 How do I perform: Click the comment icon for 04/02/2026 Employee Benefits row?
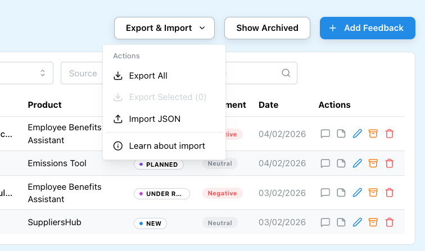325,134
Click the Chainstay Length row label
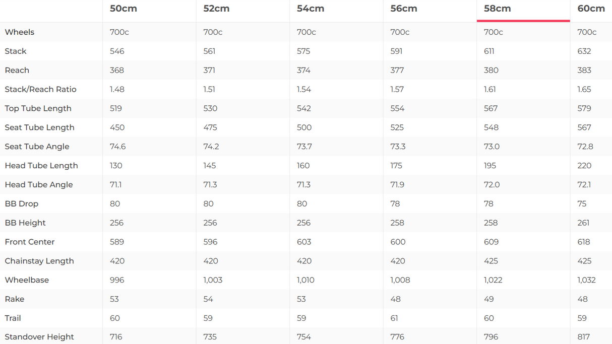Screen dimensions: 612x344 pos(39,261)
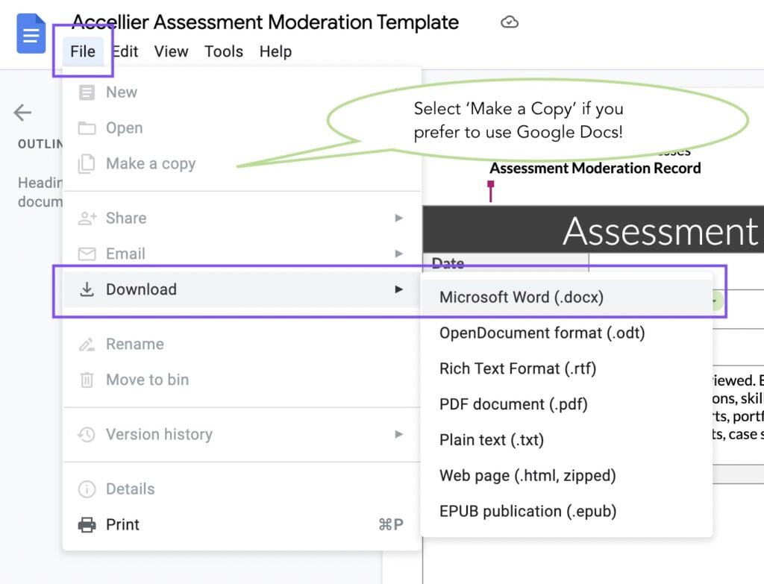Expand the Share submenu
Image resolution: width=764 pixels, height=584 pixels.
coord(398,218)
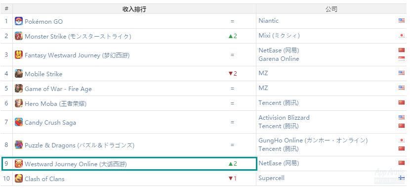This screenshot has height=188, width=410.
Task: Click the Pokémon GO app icon
Action: (x=19, y=21)
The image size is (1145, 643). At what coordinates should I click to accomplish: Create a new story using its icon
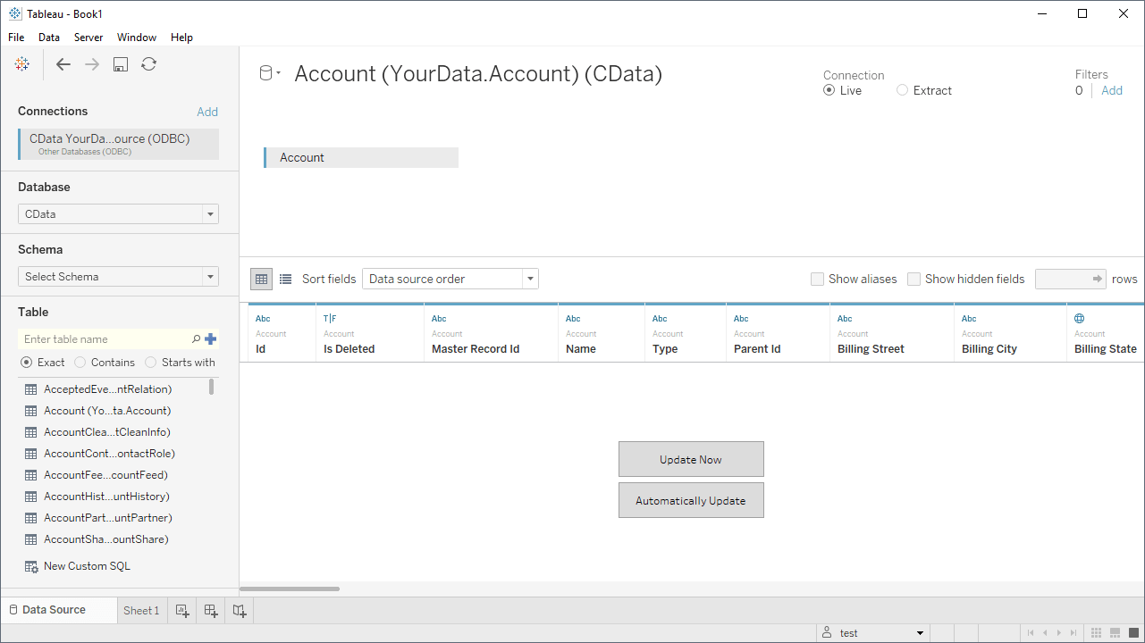(x=239, y=610)
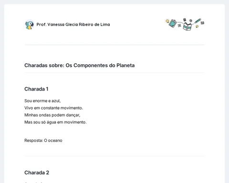Click the small gray note above the book
The image size is (229, 183).
tap(185, 20)
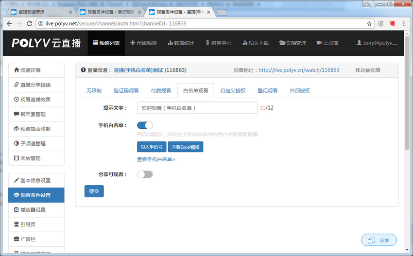
Task: Open the view phone whitelist link
Action: click(156, 159)
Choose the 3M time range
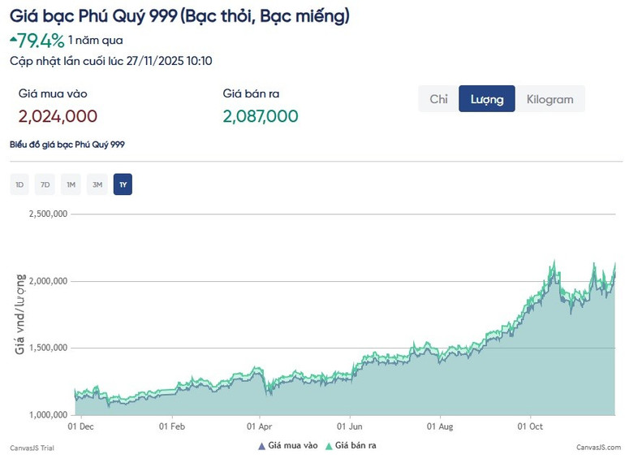 coord(97,185)
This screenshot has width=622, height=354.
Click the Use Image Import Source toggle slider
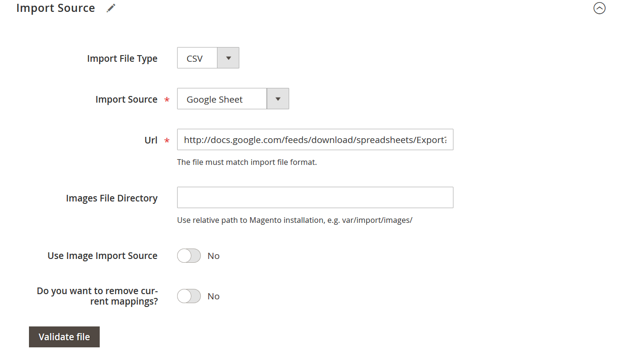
****************************************
[YOUR INSTRUCTIONS] Only the lines from the line with "Click the Chainstay Length row label" to the bottom of the material above should be reproduced, exactly and without pictures.

[YOUR RESPONSE]
Click the Chainstay Length row label
Screen dimensions: 612x344 pos(39,261)
Expand the Share submenu
Image resolution: width=764 pixels, height=584 pixels.
coord(398,218)
This screenshot has height=188, width=410.
Task: Click the Pokémon GO app icon
Action: (x=19, y=21)
The image size is (1145, 643). At what coordinates should I click to accomplish: Create a new story using its icon
(x=239, y=610)
Click the small gray note above the book
The image size is (229, 183).
tap(185, 20)
Task: Open the view phone whitelist link
Action: click(156, 159)
Choose the 3M time range
 coord(97,185)
This screenshot has width=622, height=354.
Click the Use Image Import Source toggle slider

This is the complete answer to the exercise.